Adani Group Plans To Trim Its Capital Spending Plan

The Adani Group is planning to trim its capital spending plans after pulling a Rs 20,000 crore equity fundraising plan last week, a news channel reported on Monday, citing people close to the development. 

While providing more collateral in the form of stock pledges to lenders, the group may alter its capex (capital expenditure) plans in some of its businesses. The Adani Group did not immediately respond to a Reuters comment. 

“At Adani, there is a rethink on the capex. The group may moderate its capex plans in some of the businesses. So, instead of targeted growth over 12 months, they may look at a time frame of 16-18 months for that quantum of growth in certain businesses,” the newspaper quoted. 

Now the Adani group will have alternative funding channels from internal accruals, promoters’ funding, and private placements to fund projects. In addition to this, the company’s domestic lenders do not plan to trim the conglomerate from utilising sanctioned but unused credit lines for fear it could backfire and lead to defaults. 

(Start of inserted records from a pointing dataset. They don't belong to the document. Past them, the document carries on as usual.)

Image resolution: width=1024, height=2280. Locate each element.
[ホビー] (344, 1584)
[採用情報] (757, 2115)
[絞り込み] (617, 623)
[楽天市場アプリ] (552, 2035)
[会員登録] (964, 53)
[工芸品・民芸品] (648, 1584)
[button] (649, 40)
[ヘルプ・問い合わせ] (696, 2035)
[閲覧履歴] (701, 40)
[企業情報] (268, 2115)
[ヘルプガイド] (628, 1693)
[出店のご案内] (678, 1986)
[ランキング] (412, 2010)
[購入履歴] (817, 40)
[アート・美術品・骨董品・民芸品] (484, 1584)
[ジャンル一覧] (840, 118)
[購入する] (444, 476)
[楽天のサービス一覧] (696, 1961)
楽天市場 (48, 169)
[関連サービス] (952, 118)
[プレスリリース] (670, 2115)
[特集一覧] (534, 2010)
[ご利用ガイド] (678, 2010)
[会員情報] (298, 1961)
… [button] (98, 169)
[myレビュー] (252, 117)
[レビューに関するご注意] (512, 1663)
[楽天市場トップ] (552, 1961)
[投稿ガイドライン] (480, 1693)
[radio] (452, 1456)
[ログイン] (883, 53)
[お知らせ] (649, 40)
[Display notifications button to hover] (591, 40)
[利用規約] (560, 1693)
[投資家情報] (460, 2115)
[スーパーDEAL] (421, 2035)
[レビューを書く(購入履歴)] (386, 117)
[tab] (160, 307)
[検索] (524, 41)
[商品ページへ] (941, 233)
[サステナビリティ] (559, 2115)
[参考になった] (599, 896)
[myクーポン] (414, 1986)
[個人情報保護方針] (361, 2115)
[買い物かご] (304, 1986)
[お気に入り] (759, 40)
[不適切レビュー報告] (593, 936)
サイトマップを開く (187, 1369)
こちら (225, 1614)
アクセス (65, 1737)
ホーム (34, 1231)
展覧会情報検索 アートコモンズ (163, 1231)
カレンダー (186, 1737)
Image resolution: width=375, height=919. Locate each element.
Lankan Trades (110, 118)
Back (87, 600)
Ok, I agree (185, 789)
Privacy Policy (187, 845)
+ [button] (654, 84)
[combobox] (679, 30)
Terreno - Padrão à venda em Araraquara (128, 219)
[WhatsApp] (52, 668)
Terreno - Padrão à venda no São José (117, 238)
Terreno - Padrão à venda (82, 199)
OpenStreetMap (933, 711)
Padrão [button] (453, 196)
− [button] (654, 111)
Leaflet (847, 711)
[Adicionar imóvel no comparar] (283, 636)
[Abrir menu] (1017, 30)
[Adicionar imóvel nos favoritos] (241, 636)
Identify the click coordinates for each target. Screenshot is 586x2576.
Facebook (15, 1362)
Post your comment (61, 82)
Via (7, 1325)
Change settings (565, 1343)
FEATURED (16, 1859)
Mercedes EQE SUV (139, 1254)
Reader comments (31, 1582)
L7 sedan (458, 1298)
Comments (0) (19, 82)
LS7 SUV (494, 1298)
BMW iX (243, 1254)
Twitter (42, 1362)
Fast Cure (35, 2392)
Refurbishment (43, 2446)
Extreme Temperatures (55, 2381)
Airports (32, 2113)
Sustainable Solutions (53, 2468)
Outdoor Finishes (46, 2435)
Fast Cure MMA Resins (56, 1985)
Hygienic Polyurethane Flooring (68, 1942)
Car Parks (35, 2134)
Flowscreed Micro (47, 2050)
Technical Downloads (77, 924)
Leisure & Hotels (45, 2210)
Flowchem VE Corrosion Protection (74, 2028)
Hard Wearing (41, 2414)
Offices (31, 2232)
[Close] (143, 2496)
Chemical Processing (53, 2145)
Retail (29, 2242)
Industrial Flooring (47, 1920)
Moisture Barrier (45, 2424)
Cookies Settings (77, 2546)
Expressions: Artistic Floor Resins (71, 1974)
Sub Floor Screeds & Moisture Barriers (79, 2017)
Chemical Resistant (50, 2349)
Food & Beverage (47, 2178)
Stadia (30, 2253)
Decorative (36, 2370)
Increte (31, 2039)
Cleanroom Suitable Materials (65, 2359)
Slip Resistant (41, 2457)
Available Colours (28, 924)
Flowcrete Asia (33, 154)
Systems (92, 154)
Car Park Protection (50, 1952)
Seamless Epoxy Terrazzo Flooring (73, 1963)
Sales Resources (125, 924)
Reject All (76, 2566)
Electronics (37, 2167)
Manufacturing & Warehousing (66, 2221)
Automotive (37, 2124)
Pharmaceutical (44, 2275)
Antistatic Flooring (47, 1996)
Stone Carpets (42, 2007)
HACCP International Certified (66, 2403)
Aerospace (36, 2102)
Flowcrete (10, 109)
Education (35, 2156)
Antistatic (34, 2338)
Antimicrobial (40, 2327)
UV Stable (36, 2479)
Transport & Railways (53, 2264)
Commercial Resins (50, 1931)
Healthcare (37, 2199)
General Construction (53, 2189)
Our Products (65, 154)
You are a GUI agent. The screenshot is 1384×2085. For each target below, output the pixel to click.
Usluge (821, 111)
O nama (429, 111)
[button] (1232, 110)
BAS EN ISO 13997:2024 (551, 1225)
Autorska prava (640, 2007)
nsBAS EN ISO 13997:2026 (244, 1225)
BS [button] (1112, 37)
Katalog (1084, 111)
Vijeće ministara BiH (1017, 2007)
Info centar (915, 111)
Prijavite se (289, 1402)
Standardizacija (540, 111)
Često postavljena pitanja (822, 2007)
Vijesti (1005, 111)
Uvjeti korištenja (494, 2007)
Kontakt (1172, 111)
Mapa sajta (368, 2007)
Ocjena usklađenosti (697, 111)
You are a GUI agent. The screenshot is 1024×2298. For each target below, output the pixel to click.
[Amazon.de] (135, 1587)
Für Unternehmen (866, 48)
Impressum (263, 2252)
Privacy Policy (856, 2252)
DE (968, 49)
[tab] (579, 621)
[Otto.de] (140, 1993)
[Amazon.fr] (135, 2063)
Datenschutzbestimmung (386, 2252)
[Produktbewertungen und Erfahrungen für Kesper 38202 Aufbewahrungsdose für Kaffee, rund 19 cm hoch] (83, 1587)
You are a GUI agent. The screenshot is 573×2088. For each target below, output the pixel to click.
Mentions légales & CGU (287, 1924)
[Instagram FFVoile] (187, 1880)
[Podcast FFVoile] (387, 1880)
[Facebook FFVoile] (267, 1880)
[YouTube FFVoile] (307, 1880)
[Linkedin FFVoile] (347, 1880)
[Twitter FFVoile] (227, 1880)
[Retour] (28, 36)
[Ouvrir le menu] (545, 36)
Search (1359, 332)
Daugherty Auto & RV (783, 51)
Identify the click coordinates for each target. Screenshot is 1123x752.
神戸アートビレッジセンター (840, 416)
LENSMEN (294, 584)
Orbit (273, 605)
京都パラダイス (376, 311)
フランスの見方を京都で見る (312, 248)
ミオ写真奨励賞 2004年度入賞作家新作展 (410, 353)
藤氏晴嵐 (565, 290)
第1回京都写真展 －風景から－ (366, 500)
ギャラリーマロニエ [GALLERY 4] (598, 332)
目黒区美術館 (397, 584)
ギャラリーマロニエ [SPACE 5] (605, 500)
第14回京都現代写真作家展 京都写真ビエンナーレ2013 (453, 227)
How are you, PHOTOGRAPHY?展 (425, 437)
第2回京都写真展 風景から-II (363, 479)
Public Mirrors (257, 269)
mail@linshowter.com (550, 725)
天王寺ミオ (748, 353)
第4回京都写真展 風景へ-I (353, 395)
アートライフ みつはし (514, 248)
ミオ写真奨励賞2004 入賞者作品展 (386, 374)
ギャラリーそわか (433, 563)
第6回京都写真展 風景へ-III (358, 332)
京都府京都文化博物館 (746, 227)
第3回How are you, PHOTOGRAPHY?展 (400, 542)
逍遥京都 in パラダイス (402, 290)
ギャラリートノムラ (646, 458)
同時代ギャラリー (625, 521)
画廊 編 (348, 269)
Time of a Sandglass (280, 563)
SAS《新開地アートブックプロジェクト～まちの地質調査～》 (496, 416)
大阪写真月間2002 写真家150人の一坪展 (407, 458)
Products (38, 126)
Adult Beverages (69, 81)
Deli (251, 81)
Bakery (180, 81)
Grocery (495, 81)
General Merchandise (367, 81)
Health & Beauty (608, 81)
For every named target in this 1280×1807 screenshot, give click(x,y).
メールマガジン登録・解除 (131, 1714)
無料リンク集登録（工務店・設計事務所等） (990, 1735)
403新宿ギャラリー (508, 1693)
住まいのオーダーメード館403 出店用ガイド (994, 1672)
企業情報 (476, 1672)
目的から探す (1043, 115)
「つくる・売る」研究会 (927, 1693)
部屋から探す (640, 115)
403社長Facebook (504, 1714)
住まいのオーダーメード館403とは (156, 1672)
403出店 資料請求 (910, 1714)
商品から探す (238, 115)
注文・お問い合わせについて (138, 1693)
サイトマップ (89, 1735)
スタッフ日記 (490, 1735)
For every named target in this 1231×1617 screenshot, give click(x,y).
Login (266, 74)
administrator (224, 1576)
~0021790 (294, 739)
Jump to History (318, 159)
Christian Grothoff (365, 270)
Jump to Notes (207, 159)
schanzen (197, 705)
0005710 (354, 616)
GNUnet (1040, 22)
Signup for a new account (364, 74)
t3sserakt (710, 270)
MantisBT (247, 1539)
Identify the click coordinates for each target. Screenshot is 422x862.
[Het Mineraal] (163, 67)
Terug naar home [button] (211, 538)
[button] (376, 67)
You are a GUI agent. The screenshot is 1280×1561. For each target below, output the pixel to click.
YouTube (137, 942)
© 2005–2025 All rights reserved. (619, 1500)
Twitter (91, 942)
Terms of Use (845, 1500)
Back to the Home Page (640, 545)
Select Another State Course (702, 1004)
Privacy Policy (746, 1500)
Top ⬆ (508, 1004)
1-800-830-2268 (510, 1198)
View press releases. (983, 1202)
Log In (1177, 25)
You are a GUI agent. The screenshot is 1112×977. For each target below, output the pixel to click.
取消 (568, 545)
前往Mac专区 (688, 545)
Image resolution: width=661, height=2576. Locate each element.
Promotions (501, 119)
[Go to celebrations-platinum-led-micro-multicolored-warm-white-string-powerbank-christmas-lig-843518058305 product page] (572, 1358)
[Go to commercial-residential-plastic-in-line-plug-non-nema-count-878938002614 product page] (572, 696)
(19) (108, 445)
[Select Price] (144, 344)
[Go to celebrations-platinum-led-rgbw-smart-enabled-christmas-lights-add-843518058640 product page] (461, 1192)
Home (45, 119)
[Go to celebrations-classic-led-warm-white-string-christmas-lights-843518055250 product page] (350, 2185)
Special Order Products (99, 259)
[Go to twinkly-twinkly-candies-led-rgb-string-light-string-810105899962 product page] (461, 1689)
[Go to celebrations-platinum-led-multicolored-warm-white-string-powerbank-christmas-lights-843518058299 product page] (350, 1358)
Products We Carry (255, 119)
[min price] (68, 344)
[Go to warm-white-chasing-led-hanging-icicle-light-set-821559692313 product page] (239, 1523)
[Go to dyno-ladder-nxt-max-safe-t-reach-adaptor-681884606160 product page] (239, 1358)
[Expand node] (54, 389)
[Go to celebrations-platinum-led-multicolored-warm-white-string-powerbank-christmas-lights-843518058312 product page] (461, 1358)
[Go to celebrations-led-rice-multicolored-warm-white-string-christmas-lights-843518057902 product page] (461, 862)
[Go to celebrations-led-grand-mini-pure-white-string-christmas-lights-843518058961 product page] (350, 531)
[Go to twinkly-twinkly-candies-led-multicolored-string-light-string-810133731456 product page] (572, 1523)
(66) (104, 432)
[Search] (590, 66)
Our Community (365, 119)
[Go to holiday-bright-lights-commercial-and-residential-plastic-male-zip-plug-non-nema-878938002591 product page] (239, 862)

The Adani Group generates Rs. 57,000 to Rs. 60,000 crores EBITDA yearly. Nearly half is available in cash, which the group plans to use for capex, worth around $300 million over the next six months. 

The market value of Adani Group companies has slumped by almost half since the U.S. short-seller Hindenburg Research raised questions in January about the group’s debt levels and use of tax havens.